According to the AI Sector Deal, the Government’s goal is to invest £20 million in the application of AI in the services sector through the Next Generation Services Industrial Strategy Challenge, working towards innovation and collaborative R&D to develop new applications of AI and introduce it into sectors like law and insurance.
With the potential to create new jobs and “transform the way we live and work,” it’s safe to say that Government interest in AI has officially been piqued.
Bots, Blockchain and Business
While AI has a lead on interest and utilisation within several sectors, there were other technologies that are emerging as top trends within the UK, particularly big trends in business.
According to a LACE Survey, aside from AI and Brexit, Bots and Blockchain were at the forefront the innovative minds in attendance at the UNLEASH event in early 2018.
Bots, or “internet bots”, is a software application that runs repetitive, automated tasks on the internet. Bots can come in different forms, some good, some bad. An example of a popular internet bot is a web crawler, which analyses and files information from web services at high speed.

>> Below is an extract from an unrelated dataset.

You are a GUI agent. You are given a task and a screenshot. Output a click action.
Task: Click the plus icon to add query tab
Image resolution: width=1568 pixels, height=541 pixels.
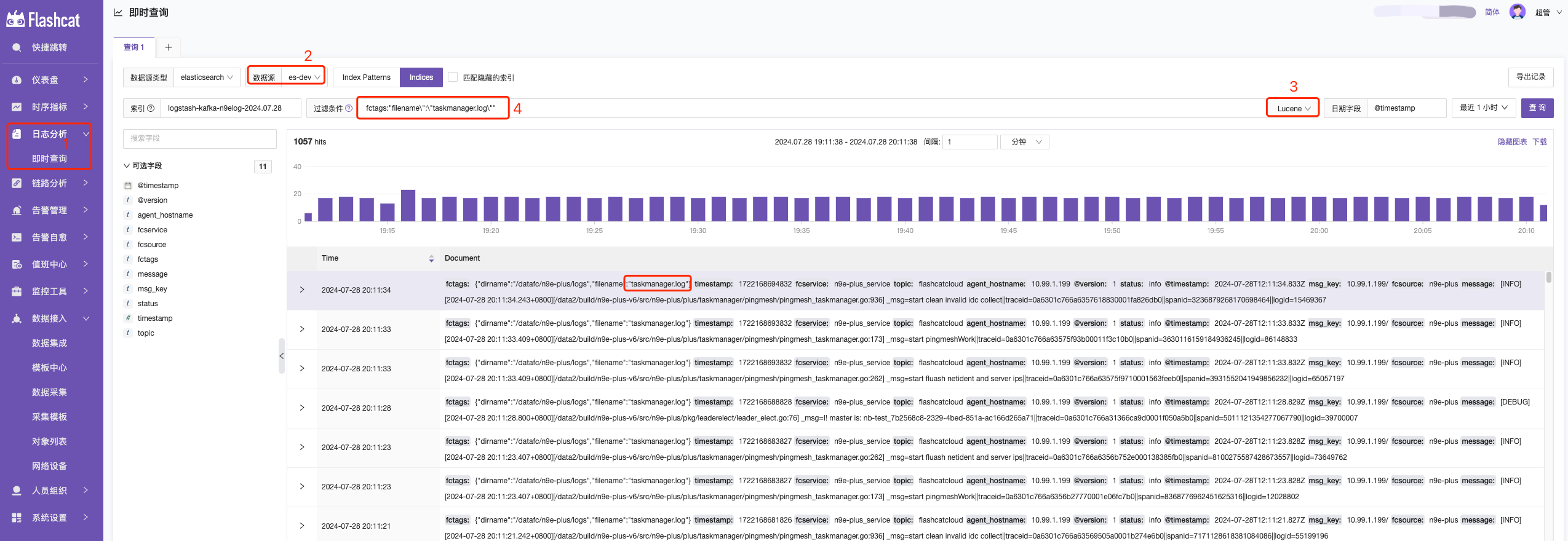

Blockchain also received an honorable mention as an up and coming technology that most of the public sector seem to be excited about.
Originally devised for the cryptocurrency Bitcoin, has evolved into into a technology that allows digital information to be distributed, but not copied.
This has become dynamic in the business world, because Blockchain has introduced the digital opportunities to reduce missed transactions, avoid human and machine errors, and ensure the validity of an online transaction.
So maybe visions of an impending robot world brought to you by a Google search of Artificial Intelligence is not so far off from the future.
However, instead of gloom and doom and destruction, these popular technologies have the potential to help diagnose and treat cancer, assist each sector with creating new employment, and bring together some of the most innovative minds of our time to create life-saving, time-saving and perhaps even job-saving digital solutions.